Epilogue:

In the days since coming back from Manchester I’ve been plagued by a stuffed nose. At first I just thought it was a really bad hang over and I started to think that one day makes a lot of difference once the new number after turning older somehow registers in the body making it feel much older. I dismissed this theory as being illogical and not based in fact. One day is just a day. 


Monday was a terrible day at work. Not only was I tired from poor sleep but the nose was running making me look and sound like some kind of sickly addict after a weekend out. When you have that sinus pressure on your nose your eyes feel like they want to burst out of your head and thinking is distracted by the need to breathe and keep the snot invisible to the people around you. All that I wanted was relief but the box of tissues didn’t offer any and to top it all off I felt like Rudolph. 

My mind was made up to go and get some medication from the shop. I sat there on the train on the way home suffering but then something miraculous started to happen I could breathe! I felt the liquid shrink away and it seemed like it is work that has been the cause of my misery. “Workitis” is a thing as many would agree. It is an affliction that plagues most of us at some point in our lives. I felt good enough to walk right past the shop and get to the flat. A good nights sleep is in order. 


My “man-flu” was in full effect when talking with Ba(r)be. My worst sickly performance was on display. Just a few days ago I felt great but now when we spoke my mind kept telling my nose to hold the fluid in snarl. If she likes me at this point it means something 😉. 

There is a heat wave moving over this island. The air has been humid and hot making the atmosphere muggy and sweaty so I tossed and turned for a while trying to fall asleep. I woke up with the rhinitis again. Head heavy from the effort and dehydrated from having to breathe through my mouth. Funny how much more fluid is lost through just this simple change. 


Getting to work was an excercise in motivation. If I had sick time I would have called in but as a contractor there is no safety net to fall back on. Financially speaking every penny counts right now. I have something to look forward to that helps me move forward. There are just a few weeks left until Ba(r)be gets here’s do then we are off to wander around Europe. 

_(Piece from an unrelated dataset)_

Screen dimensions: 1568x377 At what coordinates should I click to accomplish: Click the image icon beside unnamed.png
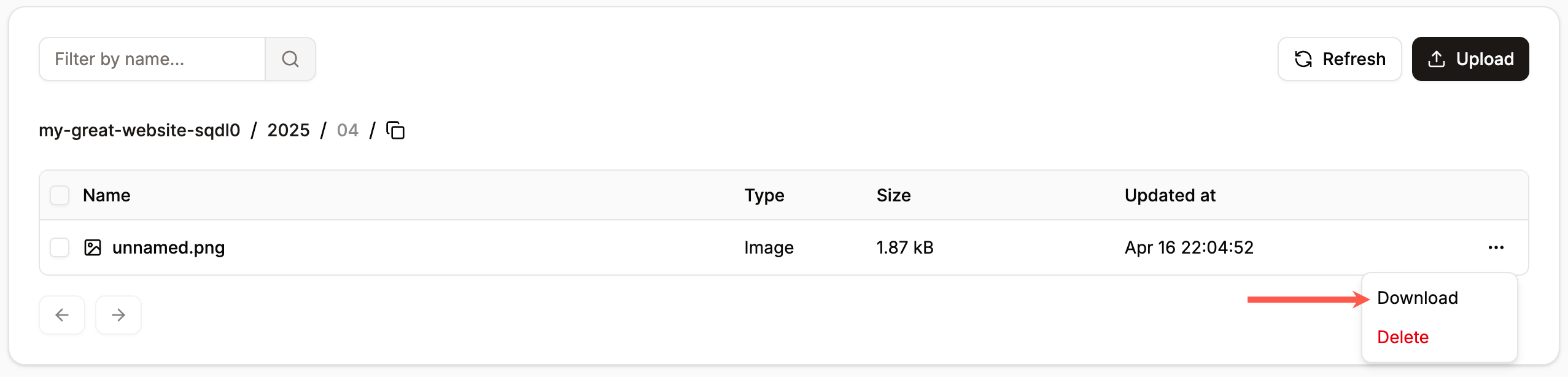tap(93, 247)
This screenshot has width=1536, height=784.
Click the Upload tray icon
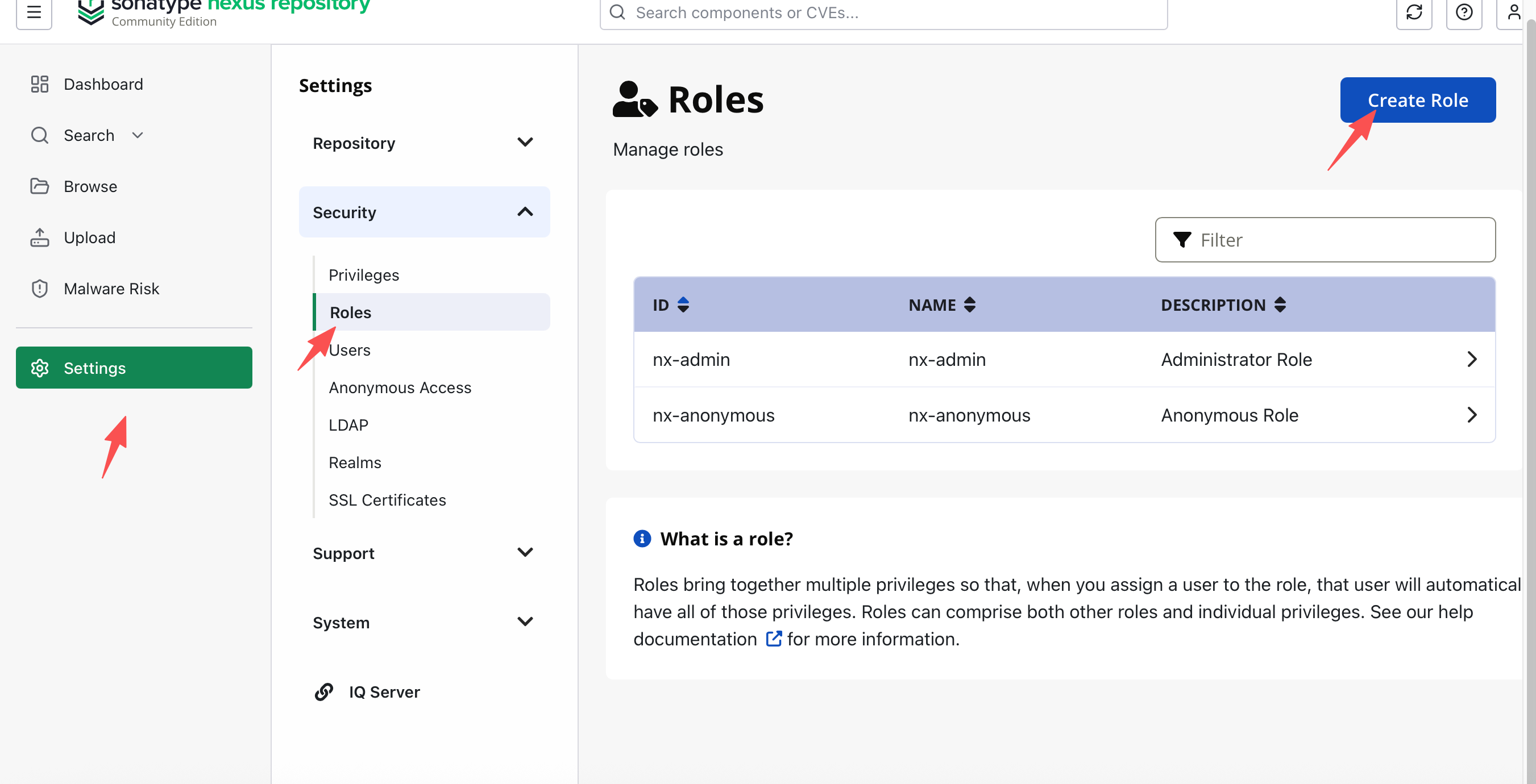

At work I still had to perform at a high level. It’s been busy and there are lots of injections to be done. I’m just moving along with whatever comes. My colleagues playfully didn’t have any sympathy for me. Towards the end of the day Em gave me an anti histamine to see if this is just hay fever that I am suffering from. I don’t have any allergies that I know of so it’s worth a shot. There was a conscious evaluation of its effects on me. It wasn’t working. As I headed back on the train that was late and delayed sniffling the whole way back. I wish I had some tissues. 


The sun was beating through the window and there was an older man with some sort of behavioral condition standing in the gangway between the trains. It was probably the hottest day of the year so far and here in the UK heat causes problems for the trains. There was some sort of signaling problem that was causing issues somewhere south of Stafford. The agony of such a train ride is being still on the rails. 

When I finally did get off I headed straight for the shop to stock up on provisions and something to ease my breathing difficulties. I was going to get an anti histamine but decided against it as it didn’t do anything for me.  What I did get is a couple of different types of nasal spray. One of them did the trick as did a cold and sinus tablet from my stock that I’ve carried with me from Canada. 


I have some kind of sub clinical infection that my body is defending against. I’m trying to take care of myself in order to combat this problem and get myself back to form. The rhinitis comes and goes. I can feel the pressure in my joints so I know that some kind of inflammatory condition is underway inside my body. I hope it passes soon.